Antibodies from systemic lupus erythematosus (SLE) sera define differential release of autoantigens from cell lines undergoing apoptosis

Abstract

SLE is an autoimmune disease characterized by a wide range of anti-cellular and anti-nuclear autoantibodies. Many of these antigens are exposed or altered during apoptosis when the nucleus is dismantled in a controlled manner by caspases. We used Western blotting techniques to demonstrate that autoantibodies in SLE sera recognize antigens released during apoptosis. Reproducible bands, not seen in the untreated cells, with the characteristics of histones were seen when staining apoptotic cell lysates with SLE sera.
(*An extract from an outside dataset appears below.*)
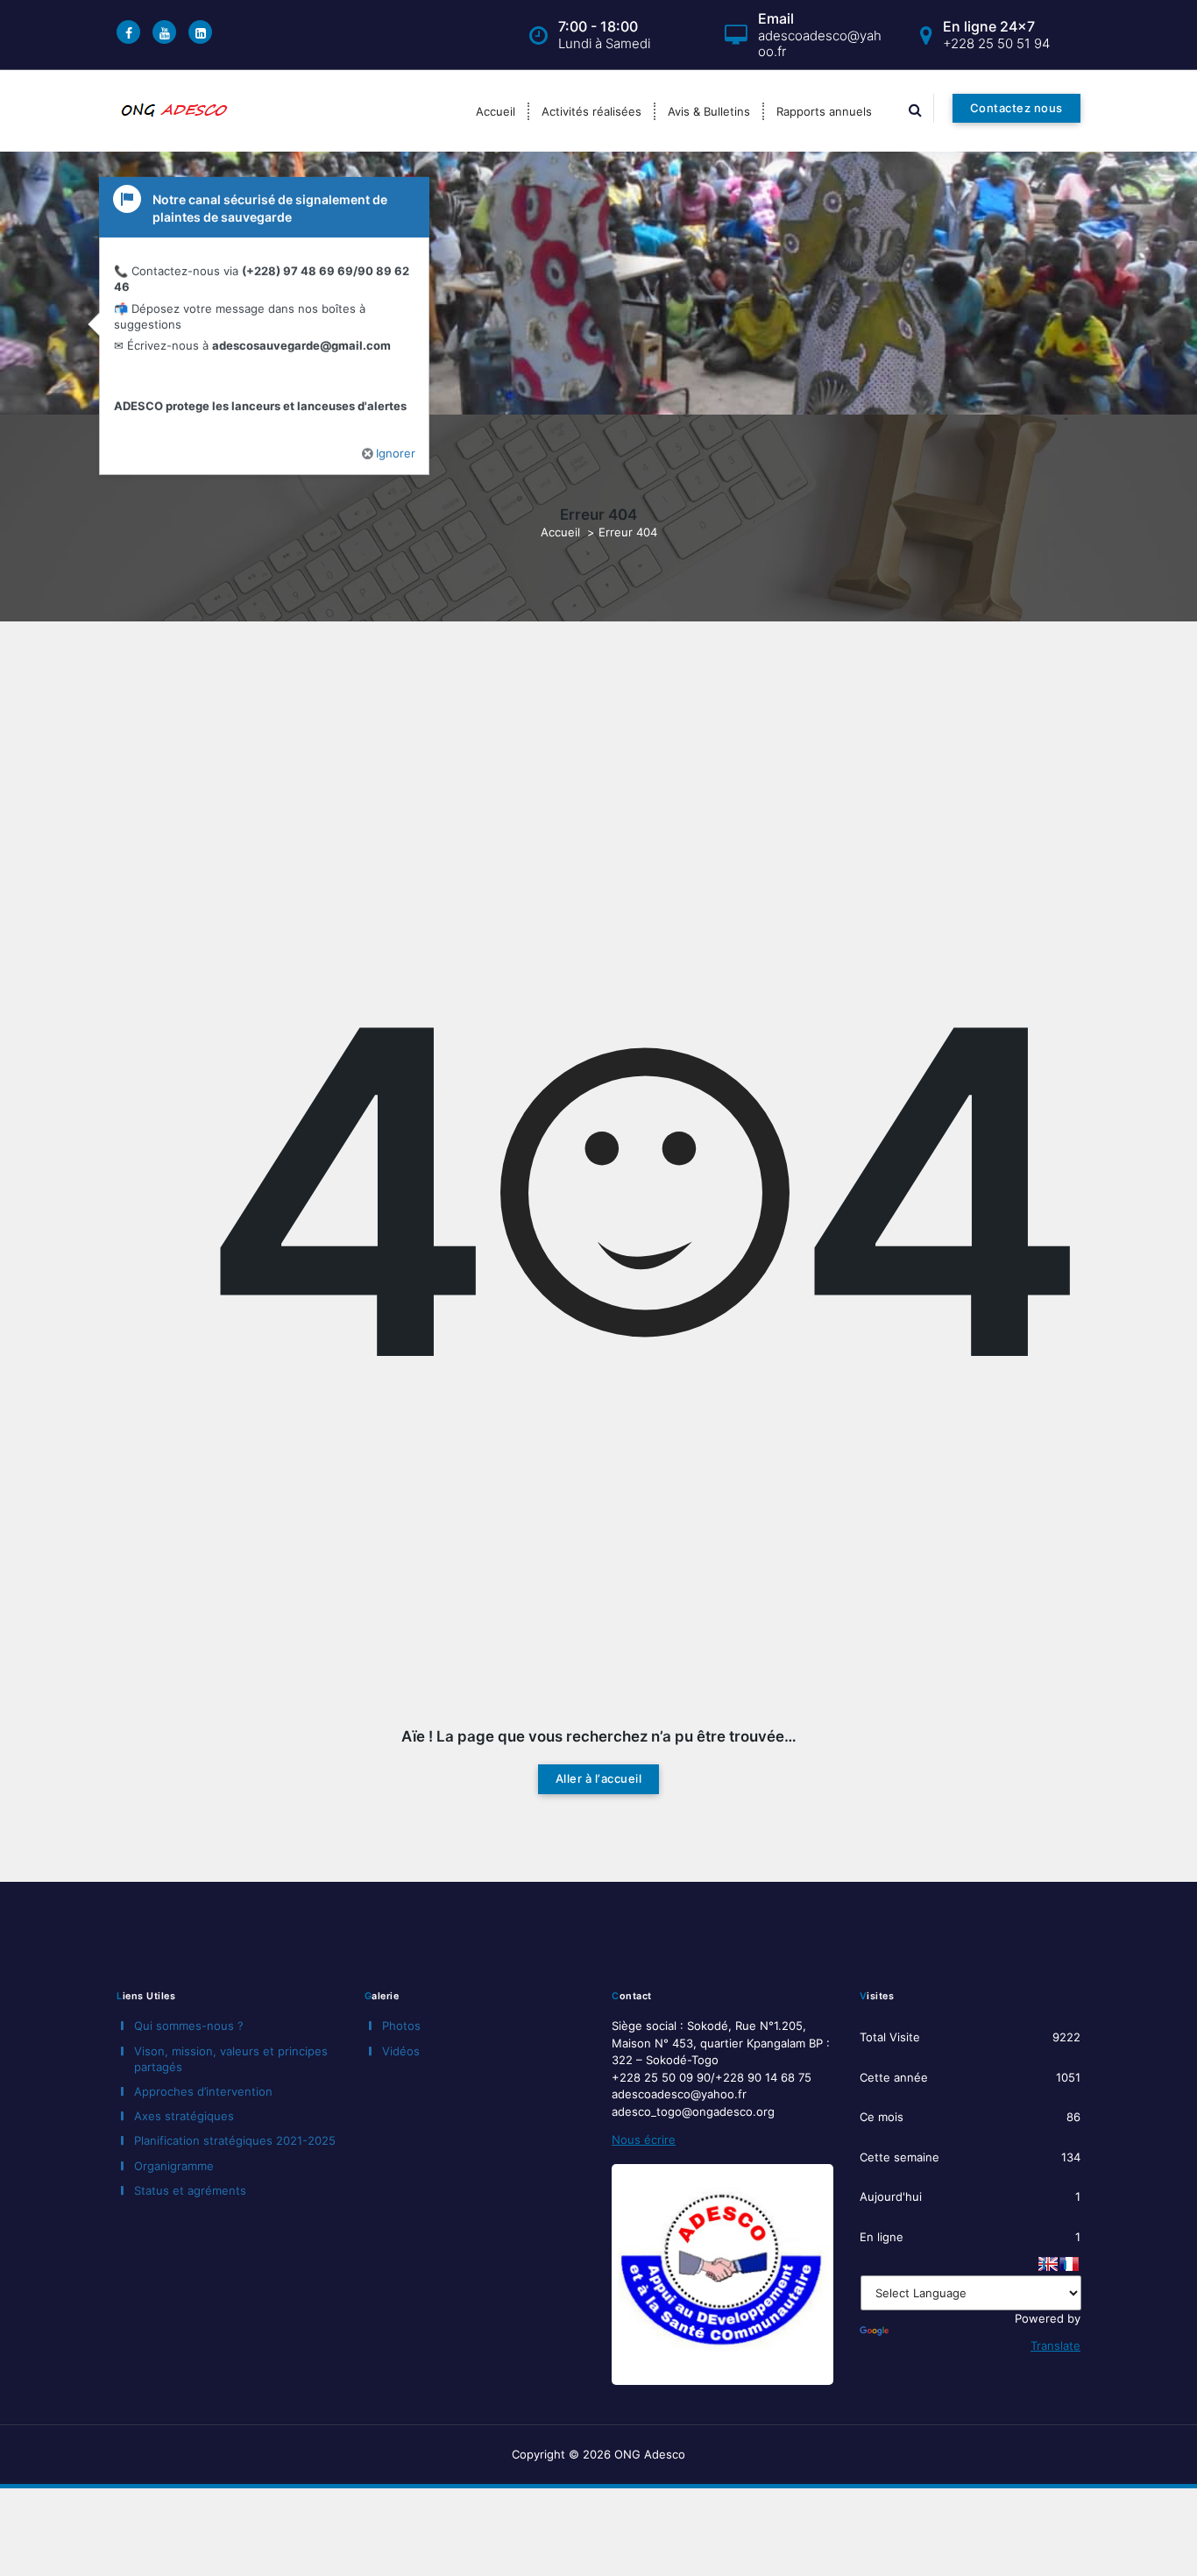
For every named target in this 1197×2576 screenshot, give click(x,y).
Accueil (495, 111)
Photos (401, 2026)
Normal sera recognized some of these bands but much less strongly. Different triggers of apoptosis did not produce marked differences in the antigens recognized. We also compared different cell lines (Jurkat and U937) and found that the staining differed for one autoantigen in particular. The differential release of autoantigens by apoptotic cells may have relevance to the variety of autoantibodies seen in SLE.

Fig. 1

Morphological changes that occur during the induction of apoptosis in Jurkat cells after treatment with cyclohexamide. Left panel, untreated cells, right panel apoptotic cells. Arrows indicate blebs, and nuclear condensation and fragmentation. Cytospins were stained with haematoxylin and eosin.

Fig. 2

Western blot of apoptotic (A) and untreated (U) Jurkat cell lysates stained with SLE sera and normal human serum (NHS). Apoptosis was induced by (a) UV irradiation, (b) cyclohexamide and (c) anti-Fas antibody. Arrows indicate prominent bands in apoptotic cell preparations. *Bands present in both apoptotic and untreated preparations.

Fig. 3

Western blot of UV-irradiated Jurkat cell lysates stained with normal sera (or SLE serum 21). Arrows indicate prominent bands in the apoptotic cell lysates (A) not seen in the untreated cell (U) lysates.

Fig. 4

Western blot of cyclohexamide-treated (A) and untreated (U) Jurkat cell lysates, stained with normal human serum (NHS), SLE patient's serum and commercial human serum known to contain antibodies to U1-RNP. Arrows indicate U1-RNP-specific bands.

Fig. 5

Diagrammatic representation of histone subunits as would be seen on an SDS–PAGE gel.

Fig. 6

Western blots that compare staining of apoptotic Jurkat cell lysate with histone. (a) Staining of purified histone (H), UV-irradiated Jurkat cells lysate (A) and untreated Jurkat cell lysate (U) with anti-histone antibody and SLE serum. (b) Staining of histone and apoptotic Jurkat (AJ) preparations with anti-histone antibody (−) is reduced by preincubation of antibody with purified histones (+).

Fig. 7

Western blots showing a difference in staining of apoptotic Jurkat cell lysates and U937 cell lysates with SLE sera. The soluble antigens from supernatant of Triton X-100-lysed cells (a) showed the 33-kD band in apoptotic Jurkat preparations, but this band was very weak or absent from the apoptotic U937 cell preparations. The total cell contents were lysed with reducing sample buffer (b), resulting in the previously absent band being weakly detected in the U937 cells. Prominent bands are indicated by arrows.